__EXERCISE DESCRIPTION__: Rewrite every one of the entries below as a Markdown table with two columns, "Row" and "Line", numbering each line in order and leaving out blank lines.

__DATA LINES__:
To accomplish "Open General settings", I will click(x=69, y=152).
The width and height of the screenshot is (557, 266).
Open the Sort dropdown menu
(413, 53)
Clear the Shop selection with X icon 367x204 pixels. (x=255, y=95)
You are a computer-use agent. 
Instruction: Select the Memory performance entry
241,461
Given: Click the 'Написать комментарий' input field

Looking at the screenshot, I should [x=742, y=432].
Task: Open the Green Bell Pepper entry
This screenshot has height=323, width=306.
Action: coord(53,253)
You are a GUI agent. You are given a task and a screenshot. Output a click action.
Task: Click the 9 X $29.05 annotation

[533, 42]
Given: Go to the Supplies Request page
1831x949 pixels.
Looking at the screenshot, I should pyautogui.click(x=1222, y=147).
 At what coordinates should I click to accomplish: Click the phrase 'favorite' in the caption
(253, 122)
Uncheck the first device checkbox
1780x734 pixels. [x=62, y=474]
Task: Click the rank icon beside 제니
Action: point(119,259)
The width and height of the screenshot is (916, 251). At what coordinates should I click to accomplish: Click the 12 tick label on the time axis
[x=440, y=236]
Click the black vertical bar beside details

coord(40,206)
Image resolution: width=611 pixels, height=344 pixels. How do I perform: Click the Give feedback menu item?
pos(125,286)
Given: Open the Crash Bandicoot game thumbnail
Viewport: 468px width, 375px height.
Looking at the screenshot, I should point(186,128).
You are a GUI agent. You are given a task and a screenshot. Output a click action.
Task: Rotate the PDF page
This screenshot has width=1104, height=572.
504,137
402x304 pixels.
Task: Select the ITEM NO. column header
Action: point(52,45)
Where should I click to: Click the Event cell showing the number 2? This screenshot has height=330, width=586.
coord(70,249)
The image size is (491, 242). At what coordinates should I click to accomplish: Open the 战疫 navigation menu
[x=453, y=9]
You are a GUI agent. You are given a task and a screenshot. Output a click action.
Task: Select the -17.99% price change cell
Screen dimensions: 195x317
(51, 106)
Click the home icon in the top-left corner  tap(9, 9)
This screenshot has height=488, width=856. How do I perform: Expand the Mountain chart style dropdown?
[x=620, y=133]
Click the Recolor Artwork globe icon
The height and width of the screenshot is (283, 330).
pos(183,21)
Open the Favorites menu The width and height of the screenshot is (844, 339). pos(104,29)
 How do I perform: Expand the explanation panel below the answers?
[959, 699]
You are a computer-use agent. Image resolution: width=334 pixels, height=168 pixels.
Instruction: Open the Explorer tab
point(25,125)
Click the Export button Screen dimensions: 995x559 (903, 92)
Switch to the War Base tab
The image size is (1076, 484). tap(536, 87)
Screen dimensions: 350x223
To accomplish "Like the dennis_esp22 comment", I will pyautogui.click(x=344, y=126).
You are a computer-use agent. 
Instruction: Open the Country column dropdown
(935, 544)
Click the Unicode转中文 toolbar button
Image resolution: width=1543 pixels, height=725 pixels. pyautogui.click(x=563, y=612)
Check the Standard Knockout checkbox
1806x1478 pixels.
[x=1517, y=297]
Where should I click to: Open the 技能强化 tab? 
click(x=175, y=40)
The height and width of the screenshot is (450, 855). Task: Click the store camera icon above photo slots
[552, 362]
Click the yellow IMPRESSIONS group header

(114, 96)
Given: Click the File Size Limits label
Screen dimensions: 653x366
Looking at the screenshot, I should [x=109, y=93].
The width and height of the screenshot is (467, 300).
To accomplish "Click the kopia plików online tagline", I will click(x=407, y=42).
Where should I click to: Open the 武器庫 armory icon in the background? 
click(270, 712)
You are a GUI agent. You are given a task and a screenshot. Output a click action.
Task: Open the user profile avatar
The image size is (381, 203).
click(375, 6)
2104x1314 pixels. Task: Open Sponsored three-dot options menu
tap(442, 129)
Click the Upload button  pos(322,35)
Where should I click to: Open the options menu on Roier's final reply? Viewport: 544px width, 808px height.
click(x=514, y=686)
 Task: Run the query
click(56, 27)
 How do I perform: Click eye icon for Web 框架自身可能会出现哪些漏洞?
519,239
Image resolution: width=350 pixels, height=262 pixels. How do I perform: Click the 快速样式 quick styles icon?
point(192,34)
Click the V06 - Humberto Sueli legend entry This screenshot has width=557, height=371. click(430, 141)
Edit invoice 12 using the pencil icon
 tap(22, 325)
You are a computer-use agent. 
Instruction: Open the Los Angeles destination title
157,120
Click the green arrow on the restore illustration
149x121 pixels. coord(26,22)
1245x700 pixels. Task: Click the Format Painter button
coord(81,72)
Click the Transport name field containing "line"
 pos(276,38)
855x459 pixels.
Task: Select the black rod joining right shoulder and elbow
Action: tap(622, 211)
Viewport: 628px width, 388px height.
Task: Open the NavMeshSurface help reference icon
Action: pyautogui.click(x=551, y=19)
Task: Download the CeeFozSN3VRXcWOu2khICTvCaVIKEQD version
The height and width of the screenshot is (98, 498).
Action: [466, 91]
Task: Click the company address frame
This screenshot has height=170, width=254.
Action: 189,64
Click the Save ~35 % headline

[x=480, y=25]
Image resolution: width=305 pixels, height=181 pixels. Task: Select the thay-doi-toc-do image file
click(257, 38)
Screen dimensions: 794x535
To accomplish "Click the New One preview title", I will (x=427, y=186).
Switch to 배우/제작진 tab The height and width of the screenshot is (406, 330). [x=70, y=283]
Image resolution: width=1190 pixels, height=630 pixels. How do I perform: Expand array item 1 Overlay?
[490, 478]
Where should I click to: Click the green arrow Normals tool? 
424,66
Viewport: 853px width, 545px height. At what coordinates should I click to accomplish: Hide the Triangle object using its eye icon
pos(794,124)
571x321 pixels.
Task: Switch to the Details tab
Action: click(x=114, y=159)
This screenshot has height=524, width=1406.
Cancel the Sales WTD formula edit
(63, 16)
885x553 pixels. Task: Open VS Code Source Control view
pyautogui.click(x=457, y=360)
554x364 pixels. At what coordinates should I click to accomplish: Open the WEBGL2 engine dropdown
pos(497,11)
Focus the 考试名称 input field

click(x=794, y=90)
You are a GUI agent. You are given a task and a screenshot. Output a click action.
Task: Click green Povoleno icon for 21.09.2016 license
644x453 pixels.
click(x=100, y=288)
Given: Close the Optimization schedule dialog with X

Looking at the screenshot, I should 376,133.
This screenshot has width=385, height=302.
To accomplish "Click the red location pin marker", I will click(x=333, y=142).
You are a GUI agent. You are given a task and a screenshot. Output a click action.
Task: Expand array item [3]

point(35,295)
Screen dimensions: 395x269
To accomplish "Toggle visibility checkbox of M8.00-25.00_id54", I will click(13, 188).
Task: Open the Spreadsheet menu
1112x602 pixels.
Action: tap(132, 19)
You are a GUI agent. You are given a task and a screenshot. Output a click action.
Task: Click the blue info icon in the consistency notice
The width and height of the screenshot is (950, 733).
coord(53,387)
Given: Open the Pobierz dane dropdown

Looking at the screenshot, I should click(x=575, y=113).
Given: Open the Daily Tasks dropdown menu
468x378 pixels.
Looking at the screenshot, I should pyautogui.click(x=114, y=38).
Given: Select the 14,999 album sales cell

__SOLUTION FOR THIS PROBLEM__:
| Row | Line |
|---|---|
| 1 | To accomplish "Open General settings", I will click(x=69, y=152). |
| 2 | The width and height of the screenshot is (557, 266). |
| 3 | Open the Sort dropdown menu |
| 4 | (413, 53) |
| 5 | Clear the Shop selection with X icon 367x204 pixels. (x=255, y=95) |
| 6 | You are a computer-use agent.  |
| 7 | Instruction: Select the Memory performance entry |
| 8 | 241,461 |
| 9 | Given: Click the 'Написать комментарий' input field |
| 10 | Looking at the screenshot, I should [x=742, y=432]. |
| 11 | Task: Open the Green Bell Pepper entry |
| 12 | This screenshot has height=323, width=306. |
| 13 | Action: coord(53,253) |
| 14 | You are a GUI agent. You are given a task and a screenshot. Output a click action. |
| 15 | Task: Click the 9 X $29.05 annotation |
| 16 | [533, 42] |
| 17 | Given: Go to the Supplies Request page |
| 18 | 1831x949 pixels. |
| 19 | Looking at the screenshot, I should pyautogui.click(x=1222, y=147). |
| 20 |  At what coordinates should I click to accomplish: Click the phrase 'favorite' in the caption |
| 21 | (253, 122) |
| 22 | Uncheck the first device checkbox |
| 23 | 1780x734 pixels. [x=62, y=474] |
| 24 | Task: Click the rank icon beside 제니 |
| 25 | Action: point(119,259) |
| 26 | The width and height of the screenshot is (916, 251). At what coordinates should I click to accomplish: Click the 12 tick label on the time axis |
| 27 | [x=440, y=236] |
| 28 | Click the black vertical bar beside details |
| 29 | coord(40,206) |
| 30 | Image resolution: width=611 pixels, height=344 pixels. How do I perform: Click the Give feedback menu item? |
| 31 | pos(125,286) |
| 32 | Given: Open the Crash Bandicoot game thumbnail |
| 33 | Viewport: 468px width, 375px height. |
| 34 | Looking at the screenshot, I should point(186,128). |
| 35 | You are a GUI agent. You are given a task and a screenshot. Output a click action. |
| 36 | Task: Rotate the PDF page |
| 37 | This screenshot has width=1104, height=572. |
| 38 | 504,137 |
| 39 | 402x304 pixels. |
| 40 | Task: Select the ITEM NO. column header |
| 41 | Action: point(52,45) |
| 42 | Where should I click to: Click the Event cell showing the number 2? This screenshot has height=330, width=586. |
| 43 | coord(70,249) |
| 44 | The image size is (491, 242). At what coordinates should I click to accomplish: Open the 战疫 navigation menu |
| 45 | [x=453, y=9] |
| 46 | You are a GUI agent. You are given a task and a screenshot. Output a click action. |
| 47 | Task: Select the -17.99% price change cell |
| 48 | Screen dimensions: 195x317 |
| 49 | (51, 106) |
| 50 | Click the home icon in the top-left corner  tap(9, 9) |
| 51 | This screenshot has height=488, width=856. How do I perform: Expand the Mountain chart style dropdown? |
| 52 | [x=620, y=133] |
| 53 | Click the Recolor Artwork globe icon |
| 54 | The height and width of the screenshot is (283, 330). |
| 55 | pos(183,21) |
| 56 | Open the Favorites menu The width and height of the screenshot is (844, 339). pos(104,29) |
| 57 |  How do I perform: Expand the explanation panel below the answers? |
| 58 | [959, 699] |
| 59 | You are a computer-use agent. Image resolution: width=334 pixels, height=168 pixels. |
| 60 | Instruction: Open the Explorer tab |
| 61 | point(25,125) |
| 62 | Click the Export button Screen dimensions: 995x559 (903, 92) |
| 63 | Switch to the War Base tab |
| 64 | The image size is (1076, 484). tap(536, 87) |
| 65 | Screen dimensions: 350x223 |
| 66 | To accomplish "Like the dennis_esp22 comment", I will pyautogui.click(x=344, y=126). |
| 67 | You are a computer-use agent.  |
| 68 | Instruction: Open the Country column dropdown |
| 69 | (935, 544) |
| 70 | Click the Unicode转中文 toolbar button |
| 71 | Image resolution: width=1543 pixels, height=725 pixels. pyautogui.click(x=563, y=612) |
| 72 | Check the Standard Knockout checkbox |
| 73 | 1806x1478 pixels. |
| 74 | [x=1517, y=297] |
| 75 | Where should I click to: Open the 技能强化 tab?  |
| 76 | click(x=175, y=40) |
| 77 | The height and width of the screenshot is (450, 855). Task: Click the store camera icon above photo slots |
| 78 | [552, 362] |
| 79 | Click the yellow IMPRESSIONS group header |
| 80 | (114, 96) |
| 81 | Given: Click the File Size Limits label |
| 82 | Screen dimensions: 653x366 |
| 83 | Looking at the screenshot, I should [x=109, y=93]. |
| 84 | The width and height of the screenshot is (467, 300). |
| 85 | To accomplish "Click the kopia plików online tagline", I will click(x=407, y=42). |
| 86 | Where should I click to: Open the 武器庫 armory icon in the background?  |
| 87 | click(270, 712) |
| 88 | You are a GUI agent. You are given a task and a screenshot. Output a click action. |
| 89 | Task: Open the user profile avatar |
| 90 | The image size is (381, 203). |
| 91 | click(375, 6) |
| 92 | 2104x1314 pixels. Task: Open Sponsored three-dot options menu |
| 93 | tap(442, 129) |
| 94 | Click the Upload button  pos(322,35) |
| 95 | Where should I click to: Open the options menu on Roier's final reply? Viewport: 544px width, 808px height. |
| 96 | click(x=514, y=686) |
| 97 |  Task: Run the query |
| 98 | click(56, 27) |
| 99 |  How do I perform: Click eye icon for Web 框架自身可能会出现哪些漏洞? |
| 100 | 519,239 |
| 101 | Image resolution: width=350 pixels, height=262 pixels. How do I perform: Click the 快速样式 quick styles icon? |
| 102 | point(192,34) |
| 103 | Click the V06 - Humberto Sueli legend entry This screenshot has width=557, height=371. click(430, 141) |
| 104 | Edit invoice 12 using the pencil icon |
| 105 |  tap(22, 325) |
| 106 | You are a computer-use agent.  |
| 107 | Instruction: Open the Los Angeles destination title |
| 108 | 157,120 |
| 109 | Click the green arrow on the restore illustration |
| 110 | 149x121 pixels. coord(26,22) |
| 111 | 1245x700 pixels. Task: Click the Format Painter button |
| 112 | coord(81,72) |
| 113 | Click the Transport name field containing "line" |
| 114 |  pos(276,38) |
| 115 | 855x459 pixels. |
| 116 | Task: Select the black rod joining right shoulder and elbow |
| 117 | Action: tap(622, 211) |
| 118 | Viewport: 628px width, 388px height. |
| 119 | Task: Open the NavMeshSurface help reference icon |
| 120 | Action: pyautogui.click(x=551, y=19) |
| 121 | Task: Download the CeeFozSN3VRXcWOu2khICTvCaVIKEQD version |
| 122 | The height and width of the screenshot is (98, 498). |
| 123 | Action: [466, 91] |
| 124 | Task: Click the company address frame |
| 125 | This screenshot has height=170, width=254. |
| 126 | Action: 189,64 |
| 127 | Click the Save ~35 % headline |
| 128 | [x=480, y=25] |
| 129 | Image resolution: width=305 pixels, height=181 pixels. Task: Select the thay-doi-toc-do image file |
| 130 | click(257, 38) |
| 131 | Screen dimensions: 794x535 |
| 132 | To accomplish "Click the New One preview title", I will (x=427, y=186). |
| 133 | Switch to 배우/제작진 tab The height and width of the screenshot is (406, 330). [x=70, y=283] |
| 134 | Image resolution: width=1190 pixels, height=630 pixels. How do I perform: Expand array item 1 Overlay? |
| 135 | [490, 478] |
| 136 | Where should I click to: Click the green arrow Normals tool?  |
| 137 | 424,66 |
| 138 | Viewport: 853px width, 545px height. At what coordinates should I click to accomplish: Hide the Triangle object using its eye icon |
| 139 | pos(794,124) |
| 140 | 571x321 pixels. |
| 141 | Task: Switch to the Details tab |
| 142 | Action: click(x=114, y=159) |
| 143 | This screenshot has height=524, width=1406. |
| 144 | Cancel the Sales WTD formula edit |
| 145 | (63, 16) |
| 146 | 885x553 pixels. Task: Open VS Code Source Control view |
| 147 | pyautogui.click(x=457, y=360) |
| 148 | 554x364 pixels. At what coordinates should I click to accomplish: Open the WEBGL2 engine dropdown |
| 149 | pos(497,11) |
| 150 | Focus the 考试名称 input field |
| 151 | click(x=794, y=90) |
| 152 | You are a GUI agent. You are given a task and a screenshot. Output a click action. |
| 153 | Task: Click green Povoleno icon for 21.09.2016 license |
| 154 | 644x453 pixels. |
| 155 | click(x=100, y=288) |
| 156 | Given: Close the Optimization schedule dialog with X |
| 157 | Looking at the screenshot, I should 376,133. |
| 158 | This screenshot has width=385, height=302. |
| 159 | To accomplish "Click the red location pin marker", I will click(x=333, y=142). |
| 160 | You are a GUI agent. You are given a task and a screenshot. Output a click action. |
| 161 | Task: Expand array item [3] |
| 162 | point(35,295) |
| 163 | Screen dimensions: 395x269 |
| 164 | To accomplish "Toggle visibility checkbox of M8.00-25.00_id54", I will click(13, 188). |
| 165 | Task: Open the Spreadsheet menu |
| 166 | 1112x602 pixels. |
| 167 | Action: tap(132, 19) |
| 168 | You are a GUI agent. You are given a task and a screenshot. Output a click action. |
| 169 | Task: Click the blue info icon in the consistency notice |
| 170 | The width and height of the screenshot is (950, 733). |
| 171 | coord(53,387) |
| 172 | Given: Open the Pobierz dane dropdown |
| 173 | Looking at the screenshot, I should click(x=575, y=113). |
| 174 | Given: Open the Daily Tasks dropdown menu |
| 175 | 468x378 pixels. |
| 176 | Looking at the screenshot, I should pyautogui.click(x=114, y=38). |
| 177 | Given: Select the 14,999 album sales cell |